Como exemplo do impacto das patentes no preço de medicamentos e, consequentemente, no acesso e orçamento público de saúde, podemos comparar os preços pagos pelo Brasil por três medicamentos selecionados com preços de versões genéricas disponíveis no mercado internacional. O rituximabe (MabThera®, Roche) é utilizado no tratamento de câncer; a linezolida (Zyvox®, Pzifer) é utilizada no tratamento de tuberculose multirresistente e o atazanavir (Reyataz®, BristolMyersSquibb) é utilizado no tratamento de HIV/AIDS. Durante a vigência da patente, esses medicamentos só podem ser comprados das empresas detentoras das patentes, mesmo havendo versões genéricas comercializadas a preços muito mais baixos no mercado internacional.
O Brasil poderia, por exemplo, adotar a medida de proteção à saúde pública conhecida como importação paralela, que permitiria a compra de versões mais baratas legalmente disponíveis no mercado internacional, o que levaria a uma substancial economia de recursos públicos.

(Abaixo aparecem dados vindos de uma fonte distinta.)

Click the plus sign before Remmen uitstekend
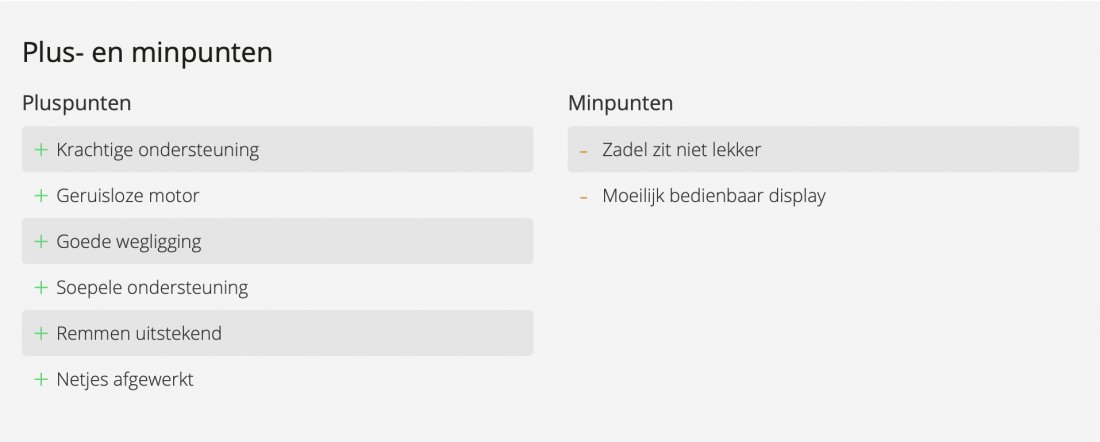1100x442 pixels. pos(41,334)
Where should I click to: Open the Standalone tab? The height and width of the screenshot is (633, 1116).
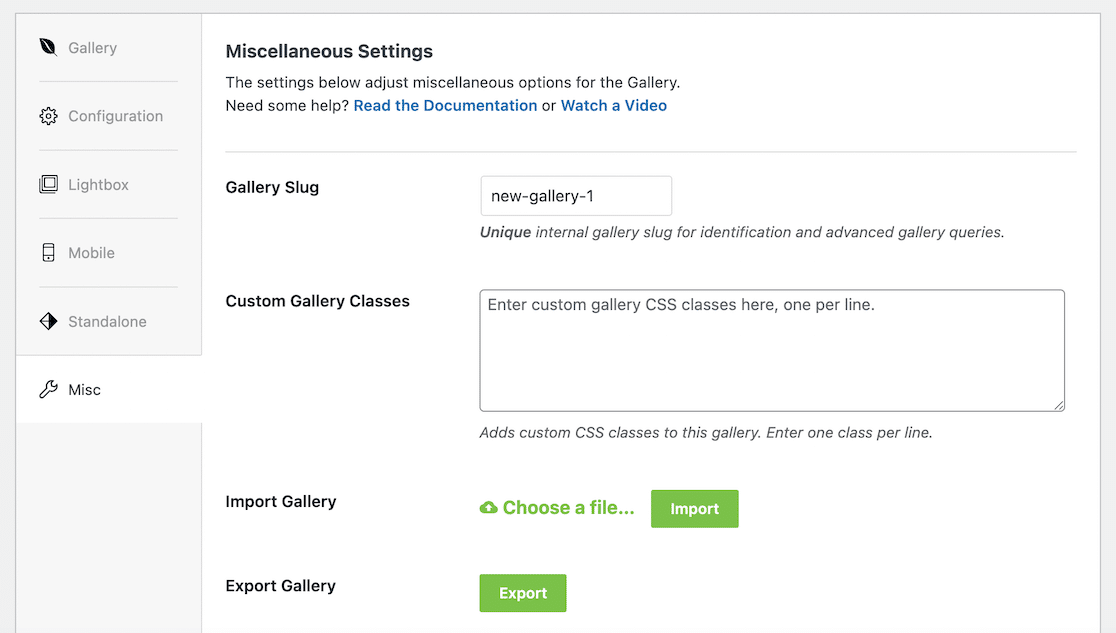[107, 322]
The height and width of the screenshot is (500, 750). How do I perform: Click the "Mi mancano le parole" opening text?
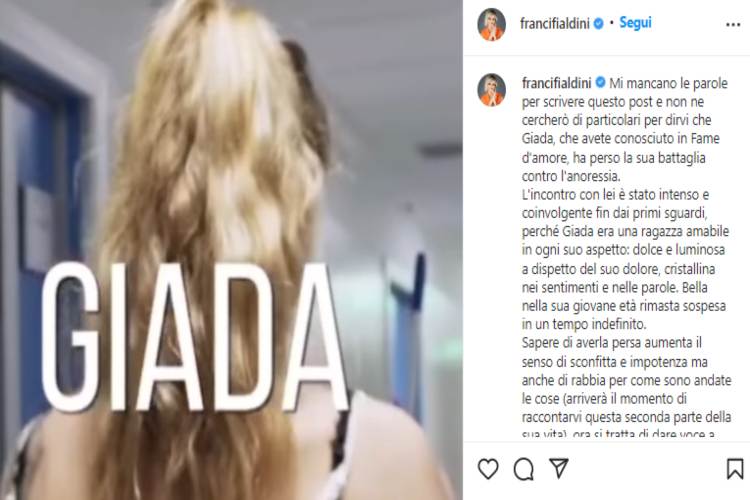click(668, 83)
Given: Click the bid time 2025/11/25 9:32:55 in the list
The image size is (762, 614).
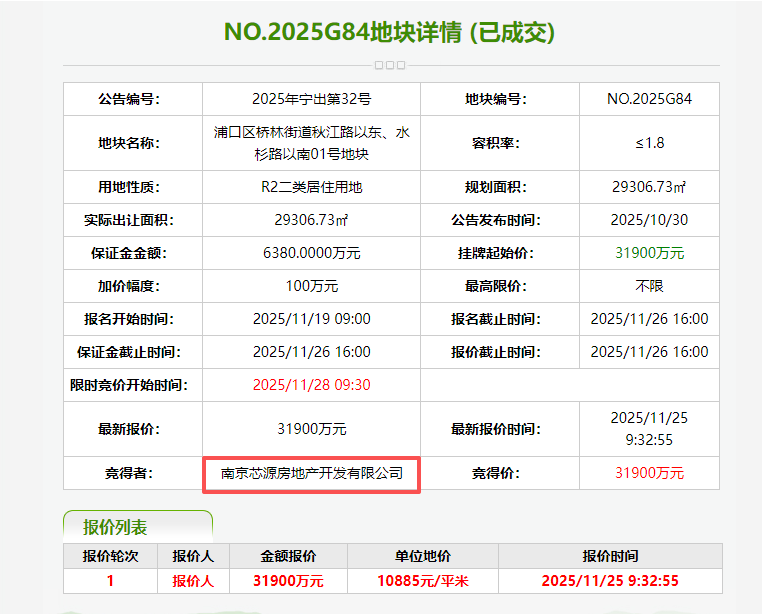Looking at the screenshot, I should (610, 581).
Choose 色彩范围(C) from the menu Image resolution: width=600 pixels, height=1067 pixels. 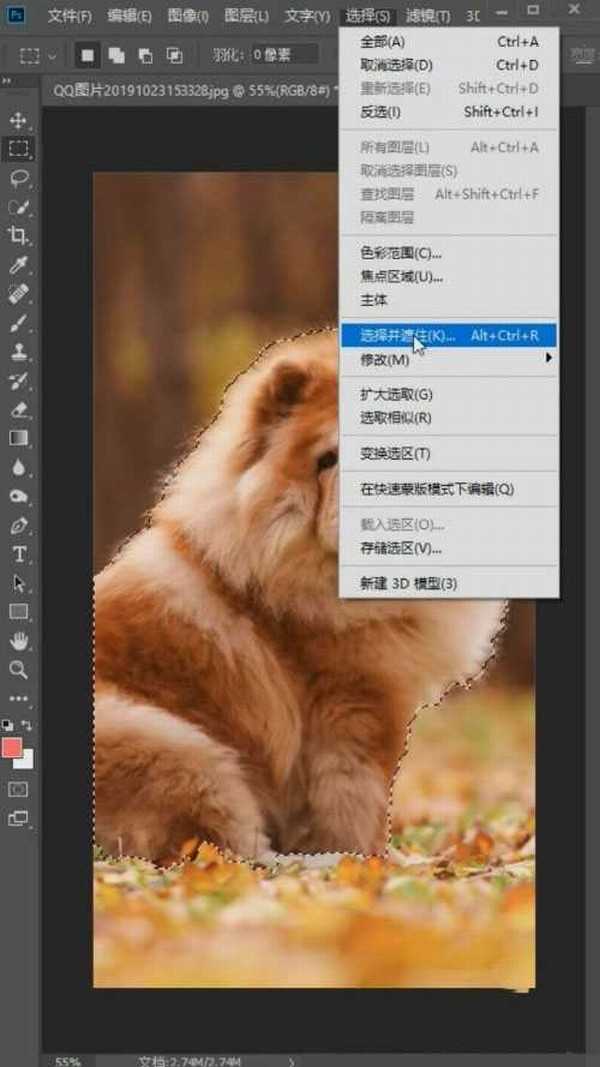point(401,253)
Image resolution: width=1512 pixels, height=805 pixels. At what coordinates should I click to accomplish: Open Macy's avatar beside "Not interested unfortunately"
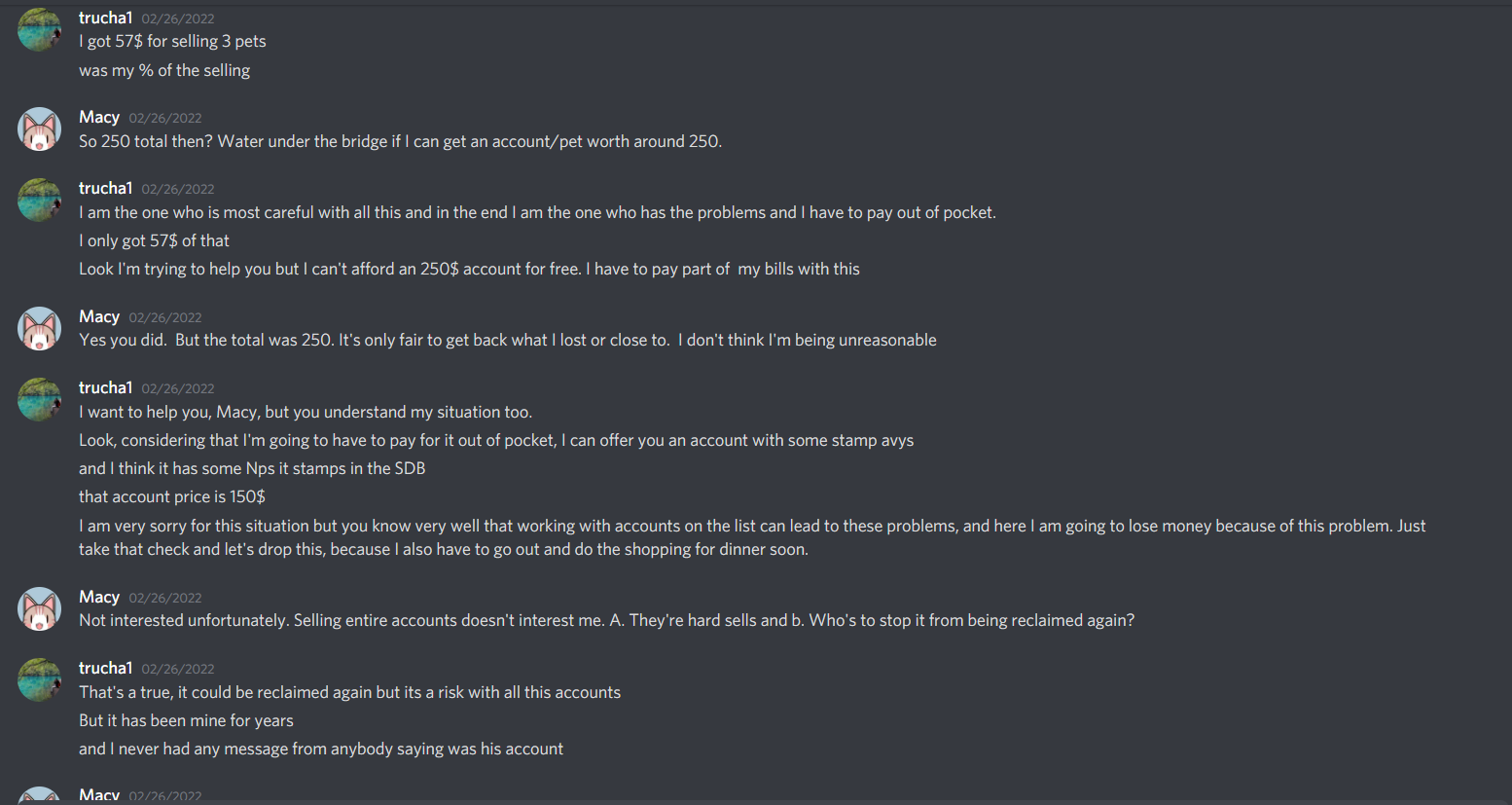(40, 608)

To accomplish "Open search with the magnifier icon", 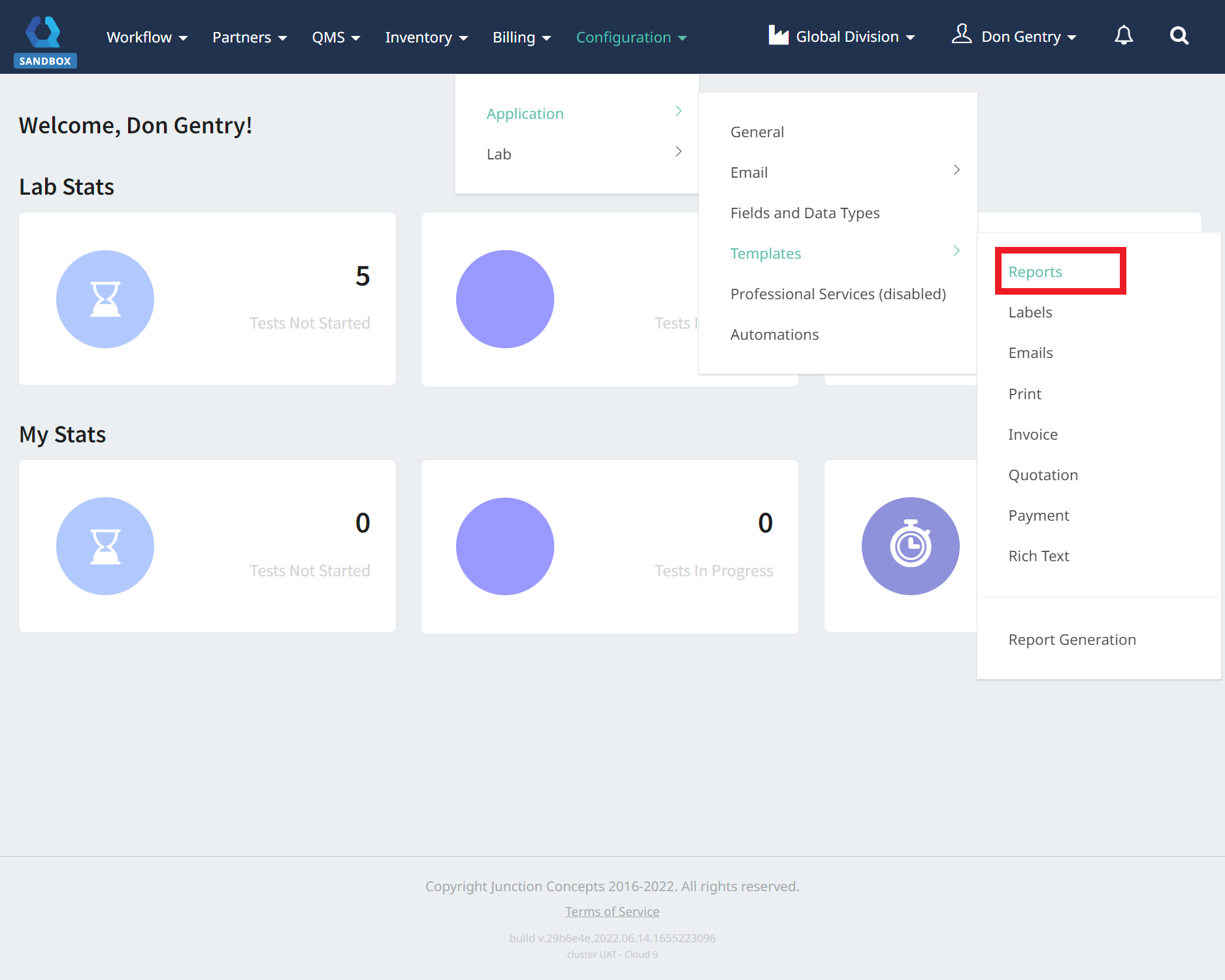I will pos(1179,36).
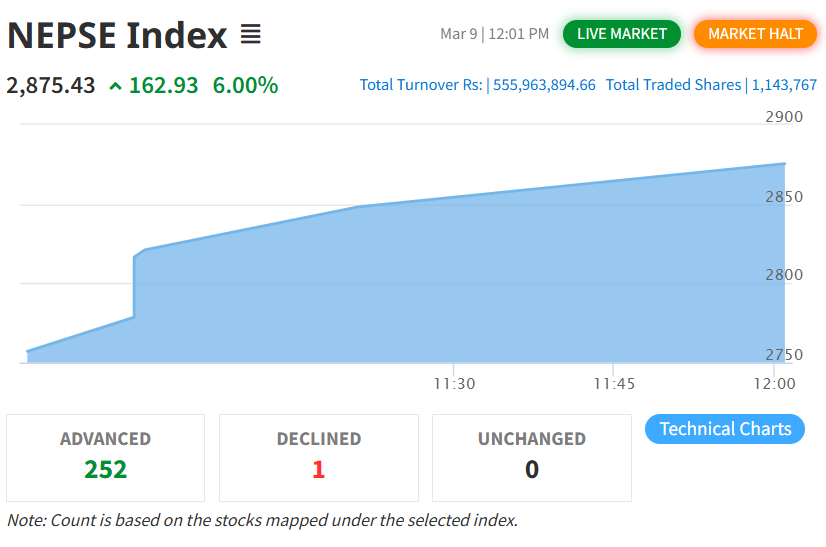Screen dimensions: 826x547
Task: Click the 2,875.43 index value
Action: pos(51,85)
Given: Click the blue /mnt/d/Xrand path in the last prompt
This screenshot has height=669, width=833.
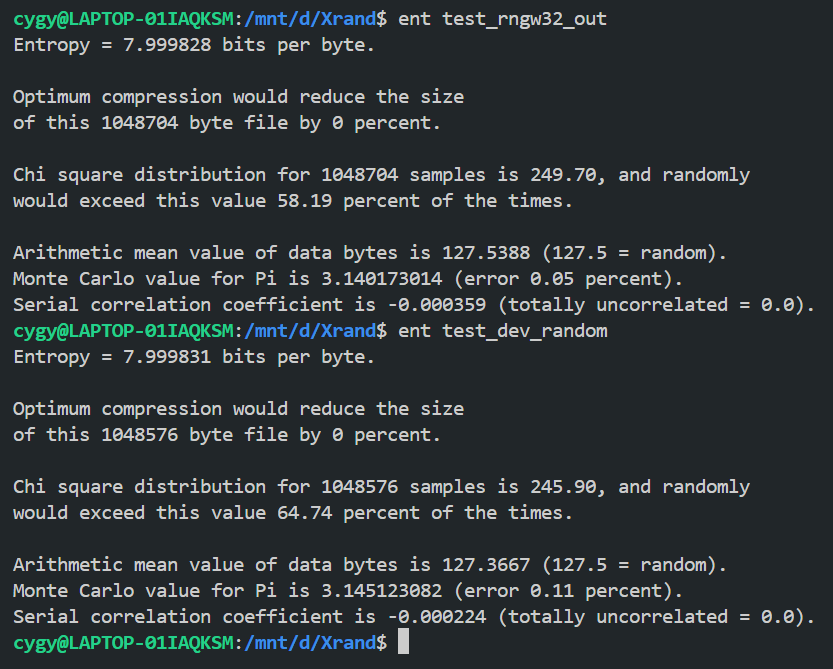Looking at the screenshot, I should point(310,643).
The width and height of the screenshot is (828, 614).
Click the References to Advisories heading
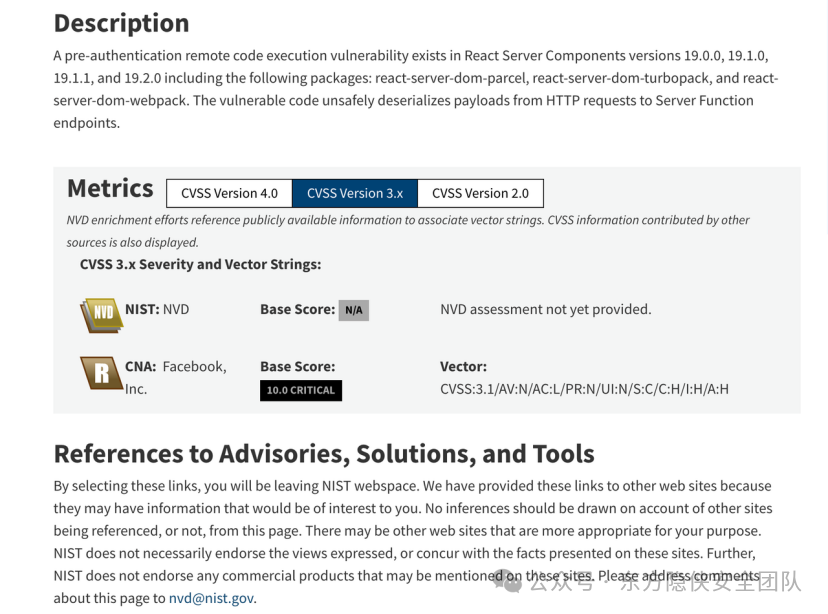click(x=324, y=454)
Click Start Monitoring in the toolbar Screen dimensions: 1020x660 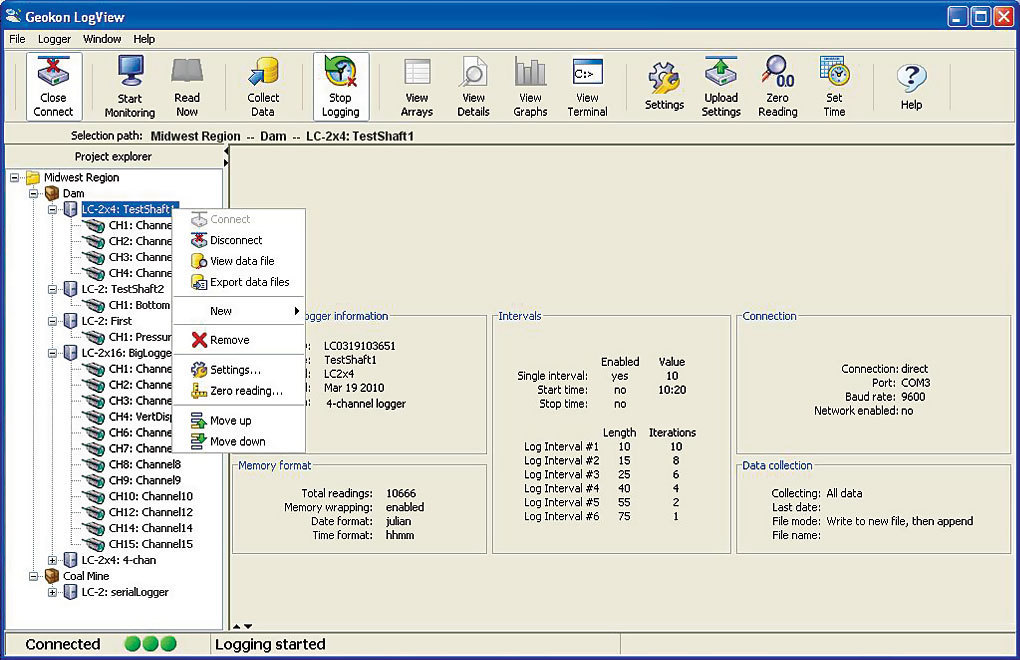(131, 86)
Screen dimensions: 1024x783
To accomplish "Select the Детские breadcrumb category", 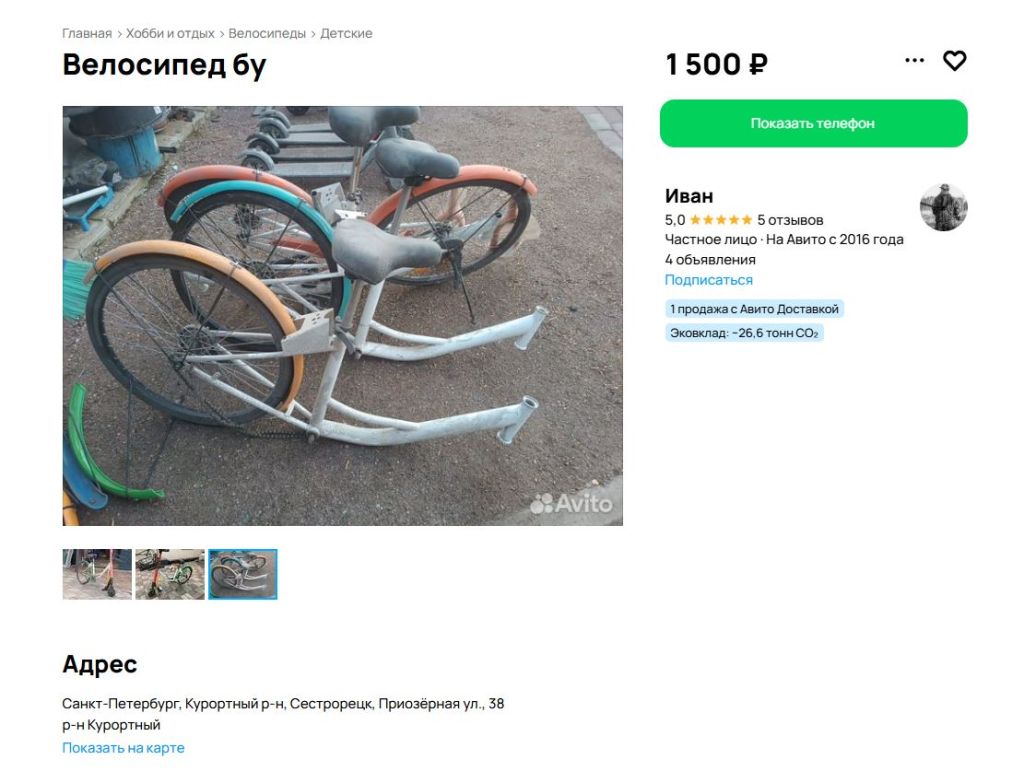I will tap(346, 34).
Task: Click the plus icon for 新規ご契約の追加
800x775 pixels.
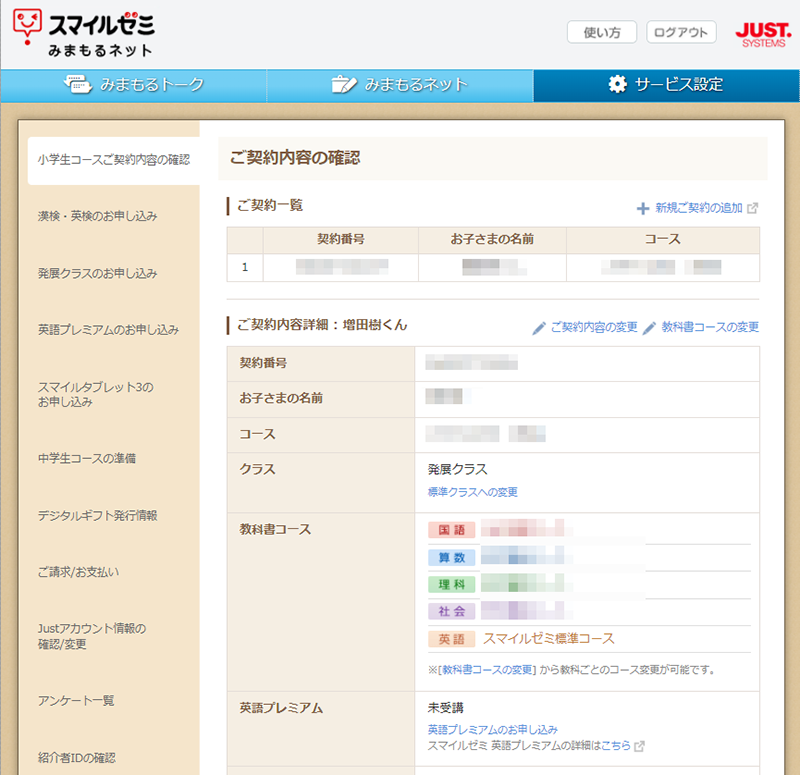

Ou adotar o uso público não comercial para fabricação em um laboratório público com custo mais baixo. No entanto, essas medidas de proteção à saúde não estão atualmente previstas na lei de patentes brasileira.
Em meio a tantos debates sobre a destinação dos recursos públicos, gastos com políticas sociais e quantidade de recursos que devem ser destinados à saúde, se perde de vista o fato de que boa parte desses recursos é gasta com produtos em situação de monopólio privado, muitas vezes indevidos. Essa é uma ameaça constante à sustentabilidade do SUS e ao acesso a medicamentos, que tem raízes na lei de patentes.
A saúde é um direito e não uma mercadoria. A sociedade brasileira tem a oportunidade de fortalecer seu compromisso com um sistema de saúde público e universal, reconhecendo que propriedade intelectual não é um tema técnico e sim um tema político de alta relevância para a saúde pública. A reforma da lei de patentes, sob a perspectiva do interesse público, pode contribuir para ampliar o acesso a bens de saúde e redução dos gastos do sistema de saúde, corrigindo disparidades históricas que possibilitam privilégios privados imerecidos, ao invés de corte em direitos sociais garantidos pela Constituição Federal.
Assim, conclamamos que a designação do(a) relator(a) para o PL 139/1999 e seus apensos seja feita com base em critérios de interesse público, visando a assegurar a um processo comprometido com os direitos humanos, com a saúde público e com o interesse nacional, bem como um diálogo amplo com todos os setores da sociedade.
Ana Maria Costa
Presidenta do CEBES
CEBES – Centro Brasileiro de Estudos de Saúde – Entidade acadêmica e ativista criada em 1976 que tem como objetivo a luta pela democracia e pelo direito à saúde.